§ WHAT YOU ARE ASKED TO DO
Every entry that follows should be reproduced exactly.

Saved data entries
________

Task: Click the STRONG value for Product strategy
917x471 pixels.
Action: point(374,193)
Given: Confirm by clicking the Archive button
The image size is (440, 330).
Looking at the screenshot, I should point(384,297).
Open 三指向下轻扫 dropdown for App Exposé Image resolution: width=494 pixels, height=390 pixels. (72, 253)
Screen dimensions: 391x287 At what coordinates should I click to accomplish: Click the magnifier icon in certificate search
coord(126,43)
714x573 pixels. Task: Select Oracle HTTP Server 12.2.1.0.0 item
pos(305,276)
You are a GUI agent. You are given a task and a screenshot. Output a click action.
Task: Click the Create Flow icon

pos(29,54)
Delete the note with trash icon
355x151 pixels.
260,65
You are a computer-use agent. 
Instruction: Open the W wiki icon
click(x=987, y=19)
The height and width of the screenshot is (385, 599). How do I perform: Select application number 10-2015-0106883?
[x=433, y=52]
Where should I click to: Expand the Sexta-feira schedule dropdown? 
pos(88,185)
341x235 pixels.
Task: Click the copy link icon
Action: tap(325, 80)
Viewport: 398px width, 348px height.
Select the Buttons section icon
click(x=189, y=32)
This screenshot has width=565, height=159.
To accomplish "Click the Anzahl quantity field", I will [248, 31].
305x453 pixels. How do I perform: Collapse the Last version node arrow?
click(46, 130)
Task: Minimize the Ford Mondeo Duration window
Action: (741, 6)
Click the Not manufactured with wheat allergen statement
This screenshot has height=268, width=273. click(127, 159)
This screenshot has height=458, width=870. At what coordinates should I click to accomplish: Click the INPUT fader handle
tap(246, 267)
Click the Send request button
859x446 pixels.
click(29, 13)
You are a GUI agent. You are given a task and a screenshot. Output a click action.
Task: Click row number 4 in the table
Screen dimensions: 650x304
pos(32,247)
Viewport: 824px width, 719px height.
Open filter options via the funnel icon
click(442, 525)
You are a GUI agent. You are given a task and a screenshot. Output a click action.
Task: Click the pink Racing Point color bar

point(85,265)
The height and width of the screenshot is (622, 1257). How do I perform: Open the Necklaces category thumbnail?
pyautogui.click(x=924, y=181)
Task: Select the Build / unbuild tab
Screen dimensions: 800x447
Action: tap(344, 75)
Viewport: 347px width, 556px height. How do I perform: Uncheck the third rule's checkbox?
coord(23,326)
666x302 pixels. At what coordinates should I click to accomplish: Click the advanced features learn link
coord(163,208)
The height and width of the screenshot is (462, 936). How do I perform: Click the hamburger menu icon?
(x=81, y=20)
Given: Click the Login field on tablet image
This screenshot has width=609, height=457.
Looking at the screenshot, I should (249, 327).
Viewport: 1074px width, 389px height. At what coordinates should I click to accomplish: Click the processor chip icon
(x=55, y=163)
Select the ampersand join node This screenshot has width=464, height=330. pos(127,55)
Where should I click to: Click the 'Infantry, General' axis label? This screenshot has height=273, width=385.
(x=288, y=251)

________

§ RESULT
Task: Click the STRONG value for Product strategy
917x471 pixels.
Action: point(374,193)
Given: Confirm by clicking the Archive button
The image size is (440, 330).
Looking at the screenshot, I should point(384,297).
Open 三指向下轻扫 dropdown for App Exposé Image resolution: width=494 pixels, height=390 pixels. (72, 253)
Screen dimensions: 391x287 At what coordinates should I click to accomplish: Click the magnifier icon in certificate search
coord(126,43)
714x573 pixels. Task: Select Oracle HTTP Server 12.2.1.0.0 item
pos(305,276)
You are a GUI agent. You are given a task and a screenshot. Output a click action.
Task: Click the Create Flow icon

pos(29,54)
Delete the note with trash icon
355x151 pixels.
260,65
You are a computer-use agent. 
Instruction: Open the W wiki icon
click(x=987, y=19)
The height and width of the screenshot is (385, 599). How do I perform: Select application number 10-2015-0106883?
[x=433, y=52]
Where should I click to: Expand the Sexta-feira schedule dropdown? 
pos(88,185)
341x235 pixels.
Task: Click the copy link icon
Action: tap(325, 80)
Viewport: 398px width, 348px height.
Select the Buttons section icon
click(x=189, y=32)
This screenshot has width=565, height=159.
To accomplish "Click the Anzahl quantity field", I will [248, 31].
305x453 pixels. How do I perform: Collapse the Last version node arrow?
click(46, 130)
Task: Minimize the Ford Mondeo Duration window
Action: (741, 6)
Click the Not manufactured with wheat allergen statement
This screenshot has height=268, width=273. click(127, 159)
This screenshot has height=458, width=870. At what coordinates should I click to accomplish: Click the INPUT fader handle
tap(246, 267)
Click the Send request button
859x446 pixels.
click(29, 13)
You are a GUI agent. You are given a task and a screenshot. Output a click action.
Task: Click row number 4 in the table
Screen dimensions: 650x304
pos(32,247)
Viewport: 824px width, 719px height.
Open filter options via the funnel icon
click(442, 525)
You are a GUI agent. You are given a task and a screenshot. Output a click action.
Task: Click the pink Racing Point color bar

point(85,265)
The height and width of the screenshot is (622, 1257). How do I perform: Open the Necklaces category thumbnail?
pyautogui.click(x=924, y=181)
Task: Select the Build / unbuild tab
Screen dimensions: 800x447
Action: tap(344, 75)
Viewport: 347px width, 556px height. How do I perform: Uncheck the third rule's checkbox?
coord(23,326)
666x302 pixels. At what coordinates should I click to accomplish: Click the advanced features learn link
coord(163,208)
The height and width of the screenshot is (462, 936). How do I perform: Click the hamburger menu icon?
(x=81, y=20)
Given: Click the Login field on tablet image
This screenshot has width=609, height=457.
Looking at the screenshot, I should (249, 327).
Viewport: 1074px width, 389px height. At what coordinates should I click to accomplish: Click the processor chip icon
(x=55, y=163)
Select the ampersand join node This screenshot has width=464, height=330. pos(127,55)
Where should I click to: Click the 'Infantry, General' axis label? This screenshot has height=273, width=385.
(x=288, y=251)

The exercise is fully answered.